The Chairman of ICMSA’s Dairy Committee has expressed concern about the prices being reached for quota exchange.
Pat McCormack said that the prices made no commercial sense and in his opinion there was ‘a bubble’ in the making.
“The further increase in the price of quota has to be of concern to individual farmers and the sector generally. The reality is that we have seen a dramatic and unjustified explosion in the cost of quota. In the case of Kerry, that increase is almost four-fold from 8 cents to 30 cents and in Connacht Gold, a traditionally low-cost quota area, it has almost doubled from 5 cents to 9 cents. That situation also applies in Arrabawn while in the Lakeland area, it has trebled. Regardless of the means of assessment, these price increases make no commercial sense,” stated the ICMSA Dairy Chairman.

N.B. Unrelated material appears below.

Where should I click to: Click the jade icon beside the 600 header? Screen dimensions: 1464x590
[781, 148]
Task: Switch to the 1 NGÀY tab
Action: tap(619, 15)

“At individual farm level, it may make sense for a farmer faced with a massive superlevy bill to offset in effect the risk that he now faces. But surely this is no way to organise and plan a sector that is capable and poised for expansion given the right conditions,” noted the Dairy Committee Chairman.
He continued, “There are too many unknowns, many of which could be addressed and clarified in a relatively straightforward way. In fairness to the Department of Agriculture, they have set out very understandable system of providing information regarding the supply situation based on the average of the last three years. This system is unfortunately not followed by all co-ops and that all adds to the uncertainty and pushes up the price of quota unnecessarily.”
“The raft of announcements and schemes by co-ops and milk purchasers regarding seasonality penalties and possible capital contributions schemes post April 2015 are all contributing - and in my view, unnecessarily - to this substantial inflation in milk price. There is a bubble in the making here and ultimately it will be dairy farmers who will pay for it. At a time when quota prices should be falling, the opposite is the case. We all know this but people who should be giving more direction and speaking out on these matters have chosen to remain silent. In the New Year, and in advance of the second stage of the milk quota trading scheme 2012-2013, there should be more guidance and solid information to farmers so that they can make rational decisions”, continued Mr McCormack.
“The Milk Quota Trading Scheme is not the real market. The real market is selling Irish dairy products on the domestic and foreign markets at a profitable margin. The Milk Quota Trading Scheme is merely re-distributing money within Ireland from active dairy farmers to people who are exiting the sector on the eve of the quotas being abolished in any event. More rational consideration of these points based on sound data and proper analysis is required and long over due,” he concluded.